The way forward: Towards a common road to public efficiency and data protection
If Brazil wishes to promote itself as a country that fosters a thorough culture of data protection, it is paramount that data sharing initiatives are reassessed, as soon as possible. The false dichotomy between public efficiency and data protection is a fallacy that needs to be deconstructed. Paving a new way is never an easy task, especially when indiscriminate data sharing looks tempting due to its seeming simplicity. However, oversharing has severe implications for society, which should not be ignored for the sake of agility.
It is also important to acknowledge that the debate on data re-use between public (and private) organisations to promote more efficiency, is not limited to the Brazilian reality.
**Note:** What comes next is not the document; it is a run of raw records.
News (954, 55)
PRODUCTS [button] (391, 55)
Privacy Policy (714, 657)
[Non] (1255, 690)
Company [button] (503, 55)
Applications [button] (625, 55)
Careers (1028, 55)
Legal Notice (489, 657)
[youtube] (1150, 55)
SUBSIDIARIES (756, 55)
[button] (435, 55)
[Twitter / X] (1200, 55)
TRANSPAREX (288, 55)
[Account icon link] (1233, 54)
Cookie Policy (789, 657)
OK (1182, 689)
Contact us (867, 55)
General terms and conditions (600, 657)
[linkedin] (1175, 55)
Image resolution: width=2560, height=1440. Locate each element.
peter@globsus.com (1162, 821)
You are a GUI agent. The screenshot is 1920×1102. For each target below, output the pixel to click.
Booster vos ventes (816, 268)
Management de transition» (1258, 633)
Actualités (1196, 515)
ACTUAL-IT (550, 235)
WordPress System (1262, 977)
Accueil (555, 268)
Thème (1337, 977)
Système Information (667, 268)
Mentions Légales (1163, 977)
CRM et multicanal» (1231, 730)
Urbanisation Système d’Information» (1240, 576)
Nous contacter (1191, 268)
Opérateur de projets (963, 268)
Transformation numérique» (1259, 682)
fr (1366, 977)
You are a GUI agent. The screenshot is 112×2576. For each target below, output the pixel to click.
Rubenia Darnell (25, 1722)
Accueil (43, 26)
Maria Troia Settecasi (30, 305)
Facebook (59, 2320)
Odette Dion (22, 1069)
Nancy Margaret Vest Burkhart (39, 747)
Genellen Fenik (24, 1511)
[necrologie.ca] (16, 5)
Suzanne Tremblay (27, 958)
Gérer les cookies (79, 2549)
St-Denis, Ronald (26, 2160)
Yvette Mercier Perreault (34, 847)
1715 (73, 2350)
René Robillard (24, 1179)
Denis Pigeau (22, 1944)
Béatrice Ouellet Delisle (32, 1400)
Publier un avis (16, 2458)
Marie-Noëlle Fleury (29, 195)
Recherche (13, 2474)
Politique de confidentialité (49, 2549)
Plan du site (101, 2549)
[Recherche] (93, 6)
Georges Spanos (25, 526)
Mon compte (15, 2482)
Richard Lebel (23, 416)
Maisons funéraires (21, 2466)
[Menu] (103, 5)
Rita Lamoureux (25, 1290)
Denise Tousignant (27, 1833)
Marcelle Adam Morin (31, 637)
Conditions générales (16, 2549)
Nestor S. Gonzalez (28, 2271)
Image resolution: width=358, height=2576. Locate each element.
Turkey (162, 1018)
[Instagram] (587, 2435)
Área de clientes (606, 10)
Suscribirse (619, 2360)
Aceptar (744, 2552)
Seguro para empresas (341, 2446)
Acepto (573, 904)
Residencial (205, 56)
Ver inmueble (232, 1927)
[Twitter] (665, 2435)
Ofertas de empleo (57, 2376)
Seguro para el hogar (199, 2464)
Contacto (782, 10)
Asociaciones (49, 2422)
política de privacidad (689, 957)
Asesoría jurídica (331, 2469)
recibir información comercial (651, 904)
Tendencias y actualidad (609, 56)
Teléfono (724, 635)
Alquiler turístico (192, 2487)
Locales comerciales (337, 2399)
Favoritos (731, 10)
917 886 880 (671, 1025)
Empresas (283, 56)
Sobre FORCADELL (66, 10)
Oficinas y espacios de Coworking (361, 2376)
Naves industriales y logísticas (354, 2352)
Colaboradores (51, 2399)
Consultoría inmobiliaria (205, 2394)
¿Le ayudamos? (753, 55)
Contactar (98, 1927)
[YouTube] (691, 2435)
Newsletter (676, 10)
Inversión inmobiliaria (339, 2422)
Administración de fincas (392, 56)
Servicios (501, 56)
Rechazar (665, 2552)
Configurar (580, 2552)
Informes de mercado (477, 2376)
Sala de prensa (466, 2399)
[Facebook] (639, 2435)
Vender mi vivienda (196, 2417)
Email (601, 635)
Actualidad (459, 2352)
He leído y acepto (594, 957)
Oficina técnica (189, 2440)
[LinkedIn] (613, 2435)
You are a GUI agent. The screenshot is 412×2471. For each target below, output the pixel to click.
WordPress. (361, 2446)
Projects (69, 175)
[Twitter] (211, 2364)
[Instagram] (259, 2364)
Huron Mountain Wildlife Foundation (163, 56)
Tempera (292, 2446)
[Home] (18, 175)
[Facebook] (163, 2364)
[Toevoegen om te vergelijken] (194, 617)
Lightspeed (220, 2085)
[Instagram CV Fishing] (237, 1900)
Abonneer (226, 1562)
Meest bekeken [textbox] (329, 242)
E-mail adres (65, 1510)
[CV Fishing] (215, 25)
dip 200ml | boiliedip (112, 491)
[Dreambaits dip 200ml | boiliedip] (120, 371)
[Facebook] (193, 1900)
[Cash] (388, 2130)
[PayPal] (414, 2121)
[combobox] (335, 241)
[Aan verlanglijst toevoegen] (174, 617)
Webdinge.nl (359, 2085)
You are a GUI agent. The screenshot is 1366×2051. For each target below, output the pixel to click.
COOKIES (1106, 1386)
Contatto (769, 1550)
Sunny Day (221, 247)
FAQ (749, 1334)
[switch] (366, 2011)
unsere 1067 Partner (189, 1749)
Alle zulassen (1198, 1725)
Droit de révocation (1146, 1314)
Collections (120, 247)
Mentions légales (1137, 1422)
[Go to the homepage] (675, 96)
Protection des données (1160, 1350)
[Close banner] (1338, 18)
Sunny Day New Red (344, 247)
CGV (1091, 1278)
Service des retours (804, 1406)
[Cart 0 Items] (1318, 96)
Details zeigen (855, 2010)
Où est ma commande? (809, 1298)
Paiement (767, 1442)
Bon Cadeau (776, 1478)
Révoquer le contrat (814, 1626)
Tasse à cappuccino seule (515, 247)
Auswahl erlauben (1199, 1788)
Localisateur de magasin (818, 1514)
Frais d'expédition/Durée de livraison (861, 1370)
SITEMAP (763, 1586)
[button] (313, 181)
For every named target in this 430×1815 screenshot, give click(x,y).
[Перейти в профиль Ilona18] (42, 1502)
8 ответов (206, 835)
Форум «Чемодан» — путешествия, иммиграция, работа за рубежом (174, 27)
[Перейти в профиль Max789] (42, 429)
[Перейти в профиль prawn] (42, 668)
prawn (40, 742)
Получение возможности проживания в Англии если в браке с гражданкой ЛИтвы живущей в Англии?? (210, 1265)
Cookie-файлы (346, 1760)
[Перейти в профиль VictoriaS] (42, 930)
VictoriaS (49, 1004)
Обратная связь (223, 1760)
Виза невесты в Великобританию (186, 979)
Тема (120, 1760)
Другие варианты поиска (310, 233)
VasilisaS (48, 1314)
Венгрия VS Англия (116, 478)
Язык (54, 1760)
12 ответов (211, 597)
In Europe, it was approved, on May 16th, 2022, the Data Governance Act (DGA), which will become applicable in August 2023.
The Regulation, aimed at making public sector data available for re-use and facilitating data sharing among businesses, was received with some concern not only by civil society but also by European data protection authorities due to inconsistencies with the European General Data Protection Regulation, the GDPR, in particular with the latter’s data minimization principle and the data-sharing goals embedded in the DGA.
In addition to the problematic questions regarding these initiatives between public entities, which can be misused by state surveillance when adequate safeguards are not in place, the dangers of partnerships with private partners are also substantial. Every data sharing agreement between the state and for-profit organisations should have a clearly defined, proportionate public interest purpose which, in the cases herein described, has not yet been made clear. Otherwise, the state informational apparatus can easily become a pool for companies to gather information to serve their own private interests, at the expense of citizens’ rights.